Eine Unterstützung für einen der beiden ist ausgeschlossen. Ihre politischen Fronten und Koalitionen haben keine andere Basis als den Machtpoker. Sie sind im Grunde rivalisierende Kriegspolitiker, deren Konflikte von  fremden imperialistischen Schiedsrichtern kontrolliert werden sollen, und all dies zum verheerenden Nachteil der einfachen BewohnerInnen der Elfenbeinküste.

Was die Elfenbeinküste und ihre Bevölkerung brauchen, ist eine vereinigte, säkulare, interethnische Bewegung, die auf Klassengrundlage besteht und nicht an Glauben oder Kultur gefesselt ist, sondern ein gemeinsames Verständnis zwischen den Unterdrückten in ihrem Kampf gegen die Unterdrücker  hat. In der Elfenbeinküste ist es notwendig, ja lebenswichtig, eine radikale Wende zu vollziehen vom Krieg zwischen Ethnien zu einem Klassenkrieg der Arbeiterschaft gegen  die politischen und militärischen Eliten.

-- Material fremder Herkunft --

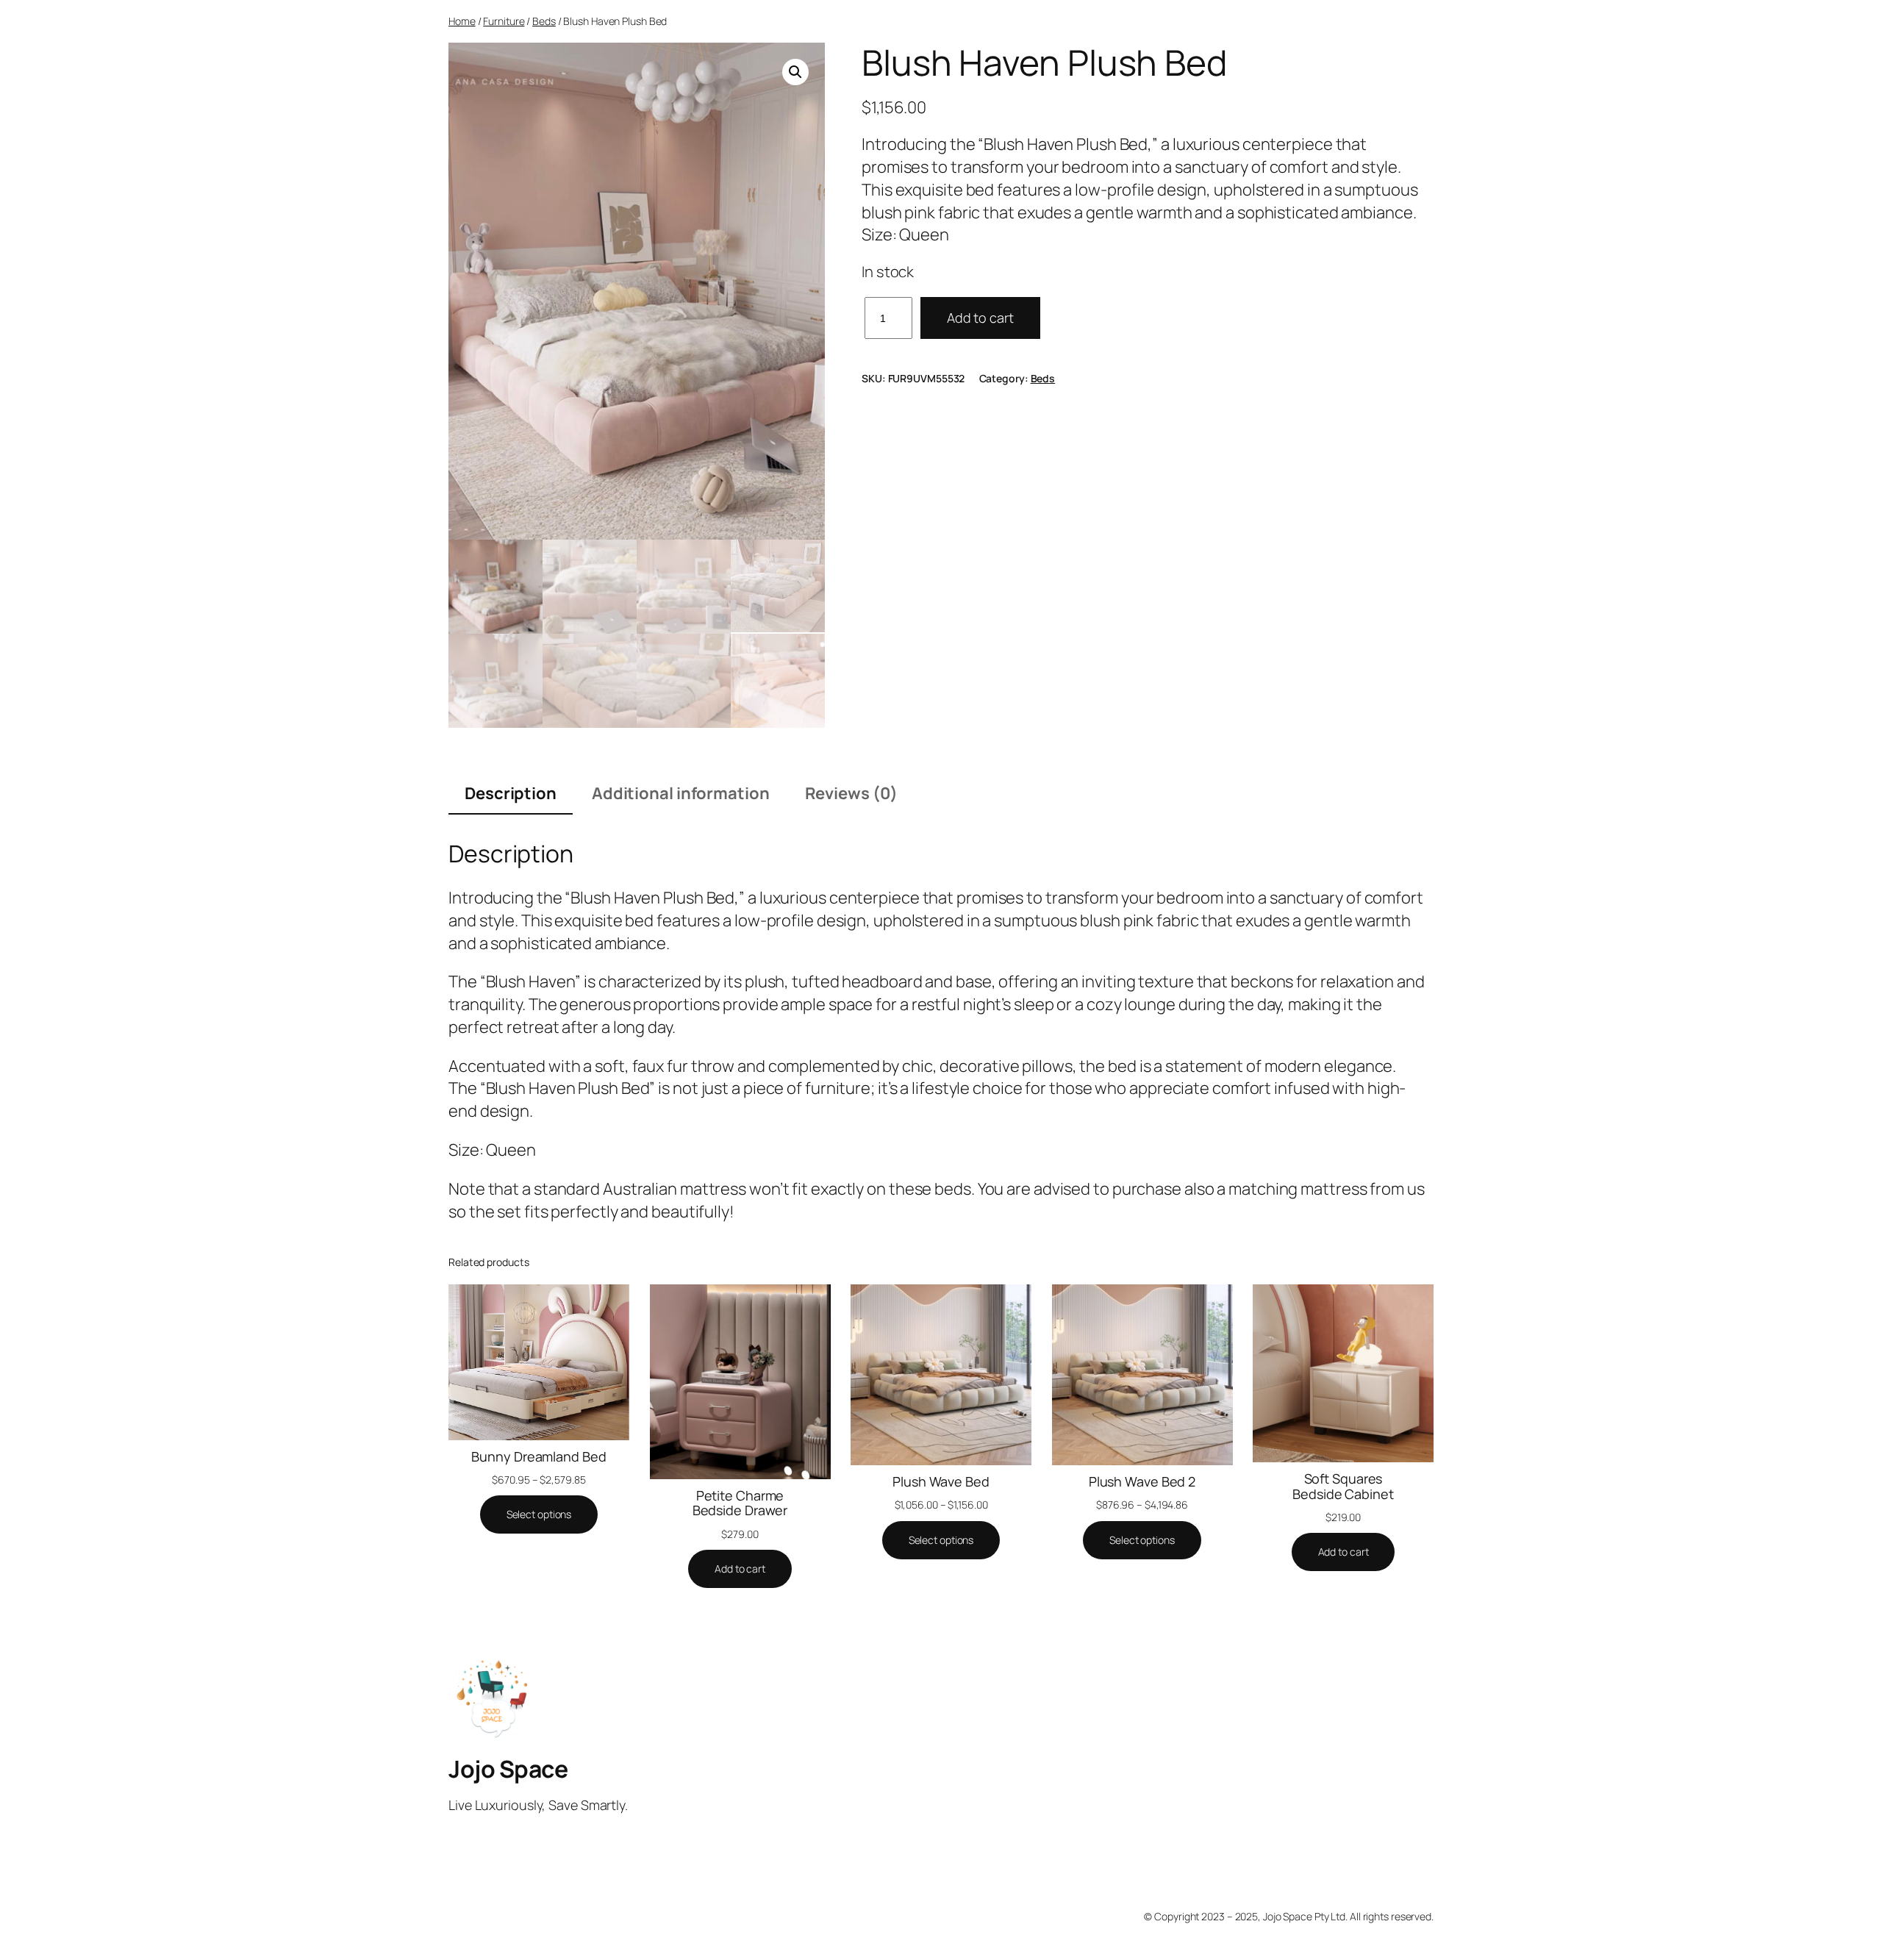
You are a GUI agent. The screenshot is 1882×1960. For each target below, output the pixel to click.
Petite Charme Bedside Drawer (740, 1503)
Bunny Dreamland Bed (538, 1456)
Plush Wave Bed (941, 1481)
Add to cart (980, 317)
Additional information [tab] (681, 793)
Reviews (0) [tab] (851, 793)
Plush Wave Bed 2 (1142, 1481)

Um dem Despotismus und der Korruption ein Ende zu bereiten, muss sich die Bevölkerung in den Straßen von Abidjan, Yamoussoukro, San Pedro, Bouake, Man und Daloa  vereinen. ArbeiterInnen müssen ihre eigenen Milizen und Verteidigungsausschüsse aufbauen, um ihre Wohngebiete gegen die Gewalt der sich bekriegenden Präsidenten zu schützen. Als Revolutionäre müssen wir für den sofortigen Rückzug aller imperialistischen Truppen aus der Elfenbeinküste eintreten. Trotz aller üblichen Beteuerungen, Zivilisten schützen zu wollen, sind sie doch dort nur, um einen proimperalistischen  Machthaber zu installieren.